Assez vite, il est donc question d’argent. D’une certaine manière il est responsable de la liberté d’Ewa, lorsque Bruno paye le garde pour la sortir de la ligne des expulsés, et de son asservissement. Elle a besoin d’argent pour sortir sa sœur d’Ellis Island. Pas d’autres moyens que de payer. Il y a beaucoup de scènes ou l’argent circule. Bruno paye le gardien, Ewa le vole de la quête de ses collègues, les flics se servent dans la chaussette de Bruno après l’avoir passé à tabac. Toujours l’argent est lie à une idée de perversion, jamais dans une vision positive.
Le pistolet, et par extension la violence, aussi n’apportera rien de bon.

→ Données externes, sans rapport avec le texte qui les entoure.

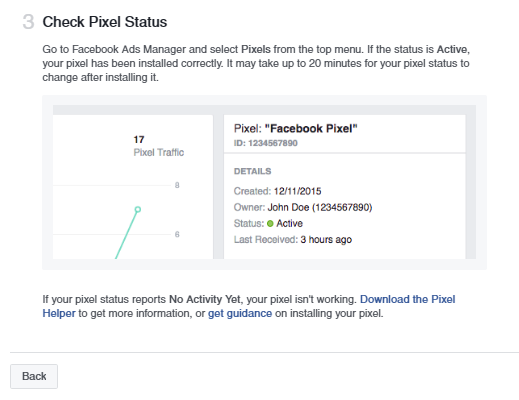
Task: Click the green traffic line on graph
Action: 126,235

Bruno et Emil sont des cousins en conflit, ce sont un peu les ancêtres de Leo et Willy de The yards et ils se battent comme les deux frères de La nuit nous appartient. On sent encore une fois dans cette famille une histoire compliquée, pleine de trahison et de ressentiment. Mais ce n’est pas au centre du film comme ca pouvait l’être dans les réalisations précédentes de Gray. Mais c’est toujours la, avec force. Des que le revolver est montre a l’image, on sent que le drame passe encore un cran.
Peu avant l’introduction du flingue il y avait déjà eu deux affrontements entre les cousins. Au théâtre s’engage une course poursuite entre les cousins qui finisse par tout mettre sans dessus dessous. La scène, par sa chorégraphie, sa fluidité, son contrôle malgré le chaos m’a fait pense au final de La règle du jeu. Gray ne s’est par ailleurs jamais cache d’être un grand admirateur de Renoir. De toute façon on savait depuis La nuit nous appartient, tout la maitrise de Gray lors des scènes de foule.

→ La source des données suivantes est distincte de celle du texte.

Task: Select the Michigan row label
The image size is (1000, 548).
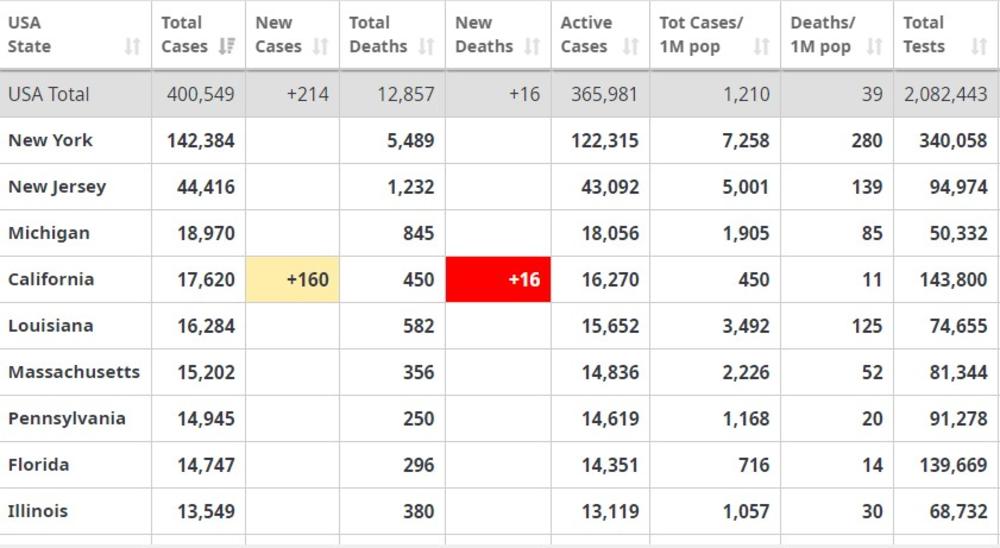Action: point(49,233)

Je ne l’ai pas dit mais Bruno est donc le directeur d’une troupe de danseuse exotique de Cabaret. Il dirige son petit monde d’une main ferme mais juste selon une des employées. Il est le metteur en scène devant la camera.
D’ un autre cote le film met Ewa, une fille perdu dans un monde qu’elle ne reconnaît pas, qui lui est devenu étranger. Mise cote a cote, ces deux idées n’ont pas grand chose à faire ensemble. Sauf quand on connaît la position de James Gray à Hollywood. Un type un peu a part, dont les films ne sortent qu’en catimini dans son pays. Ignoré par les critiques locales mais adulé en Europe. Jamais sélectionné pour les Oscar mais qui se retrouve assez régulièrement sur la Croisette. Et puis on a entendu aussi dans les interviews que ce film, il l’avait aussi fait pour son aspect personnel. Alors bien sur il parlait de sa famille, elle même passée par la case Ellis island. Mais le cœur du film c’est quand même cette fille perdu et seule dans ce milieu du spectacle. Et on se dit alors que Gray c’est un peu ce mix entre Bruno et Ewa.

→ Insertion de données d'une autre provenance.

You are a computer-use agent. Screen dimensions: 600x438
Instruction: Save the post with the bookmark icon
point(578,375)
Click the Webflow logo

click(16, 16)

Les deux moments les plus forts du film sont des moment où le cinéma et la mise en scène tente de faire coexister ces deux personnages dans un même plan, ou du moins dans le même espace d’un plan. Lors de la première scène dans l'appartement de Bruno, la cloison sépare l'image en deux pour délimiter l'espace des 2 personnages. Et quand Ewa passe la porte, quand on pense qu’elle va finalement le rejoindre dans son espace, c'est pour en arrière plan passer dans une autre pièce.
Et il y a ce plan final, le plus beau vu cette année et vu depuis un bon moment d’ailleurs au cinéma. Par un habile dispositif optique, les deux personnages sont cote a cote alors qu’il n’ont jamais etes plus eloigne, aussi bien physiquement que moralement. Cette fin m’a laisse sur les genoux, terrasse par le destin de ces deux personnages.
Malgre les doutes et la crainte au depart, Gray reussi a faire un nouveau chef d’oeuvre, absolument coherente avec son travail precedent mais qui va aussi au dela, qui se renouvelle. C’est un auteur dont on aurait pu avoir peur qu’il s’enferme dans ses thematiques mais qui montre qu’il a encore des choses a dire. Et ce n’est pas son prochain projet de film en foret amazonienne qui viendra dire le contraire.